● **Assignment**
Records follow. Print exactly the lines from the one that has "The height and" through the one that has "Viewport: 207px width, 113px height.", inclusive, and omit the pictures.

● **Records for processing**
==*==
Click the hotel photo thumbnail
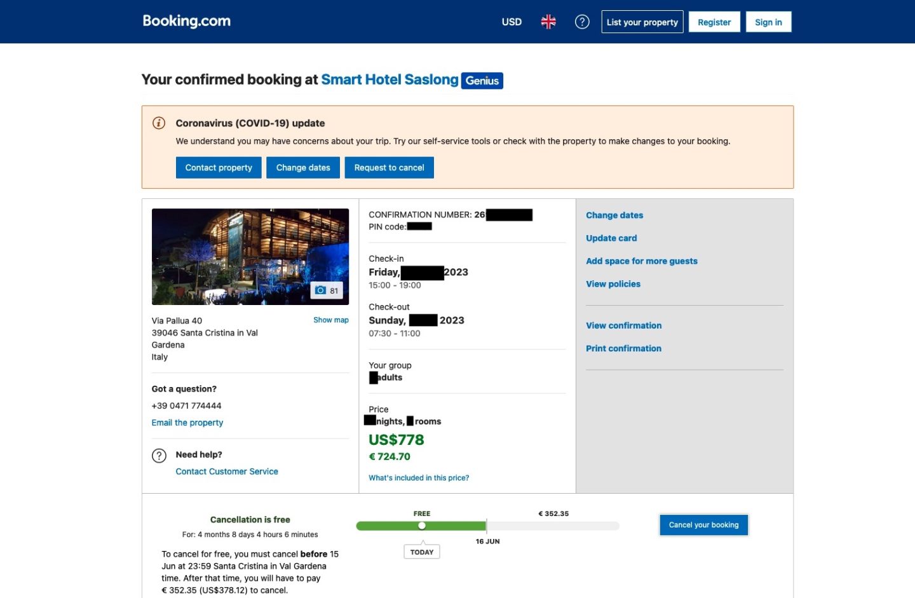 pos(250,256)
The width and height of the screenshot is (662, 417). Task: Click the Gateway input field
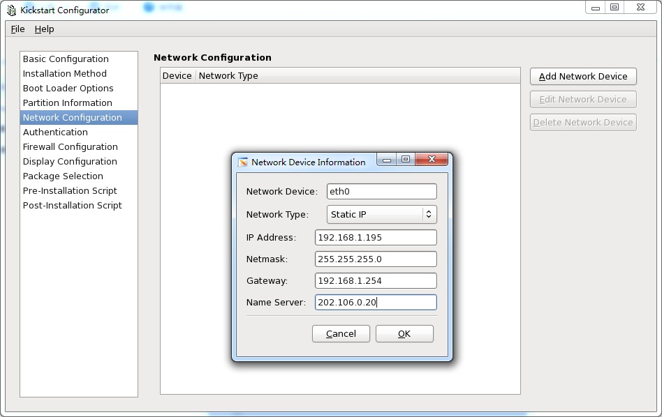[376, 281]
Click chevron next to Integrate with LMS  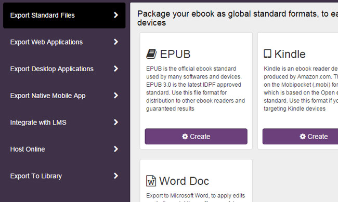coord(116,122)
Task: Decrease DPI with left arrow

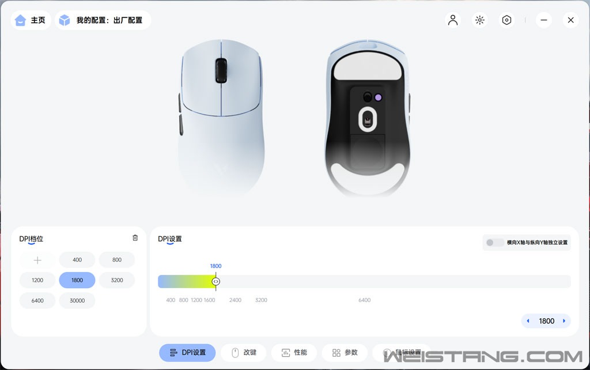Action: coord(528,320)
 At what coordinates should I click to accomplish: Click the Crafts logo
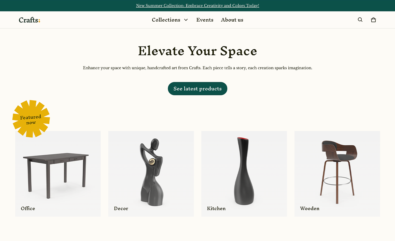point(30,20)
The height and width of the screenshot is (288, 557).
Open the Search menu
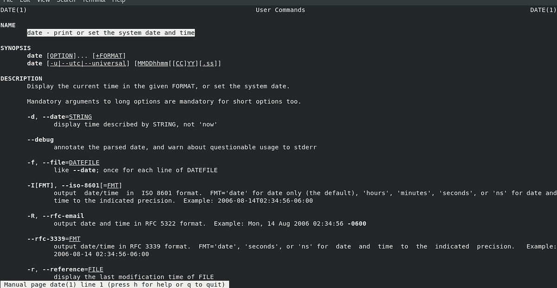coord(65,1)
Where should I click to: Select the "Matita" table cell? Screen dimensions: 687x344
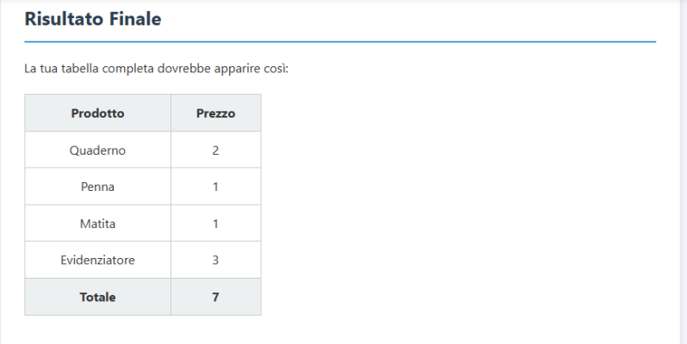(97, 224)
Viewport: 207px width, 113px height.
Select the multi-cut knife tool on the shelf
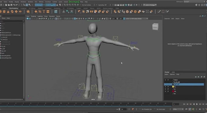point(159,12)
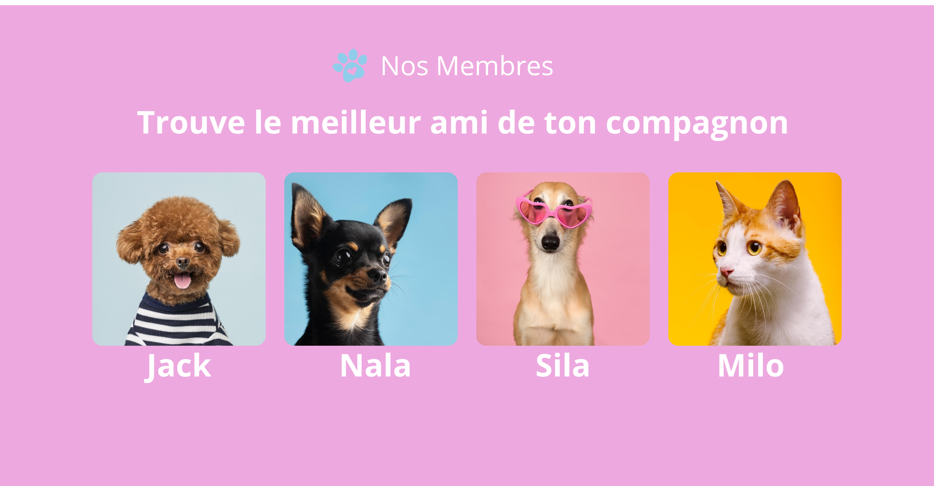
Task: Select the Trouve le meilleur ami headline
Action: [x=462, y=123]

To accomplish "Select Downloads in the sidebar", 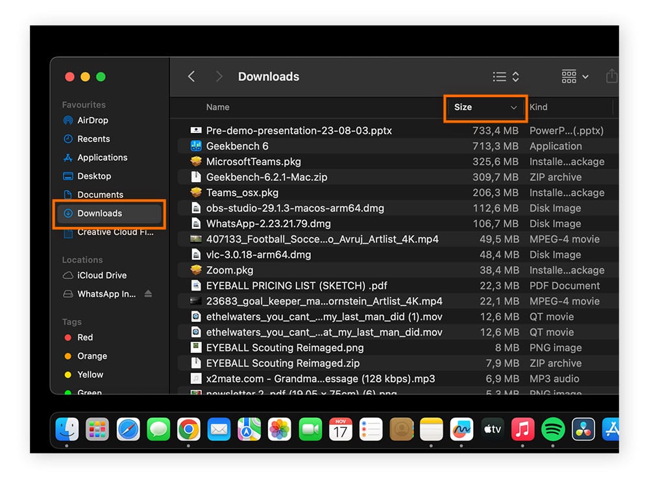I will [99, 213].
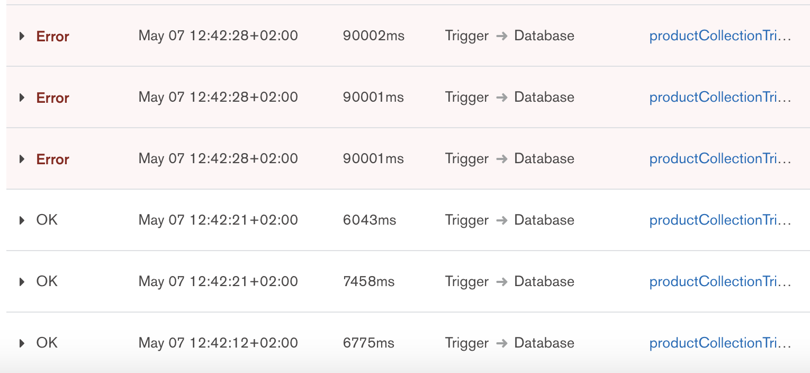Click the arrow icon in the 90002ms row
This screenshot has height=373, width=810.
(x=501, y=37)
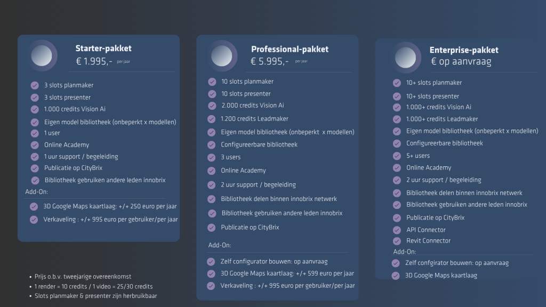Viewport: 546px width, 307px height.
Task: Click the Professional-pakket circle icon
Action: [x=222, y=55]
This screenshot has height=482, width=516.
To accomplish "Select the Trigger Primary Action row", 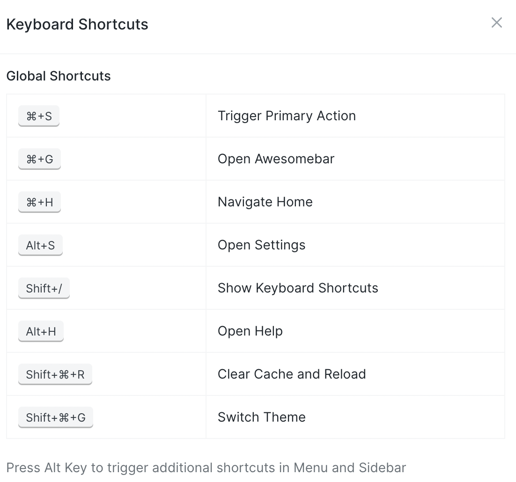I will click(x=287, y=116).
==*==
● **Result of this task**
The height and width of the screenshot is (288, 557).
Open the Search menu
coord(65,1)
Where should I click to: Select the "Matita" table cell? Screen dimensions: 687x344
(97, 224)
Viewport: 207px width, 113px height.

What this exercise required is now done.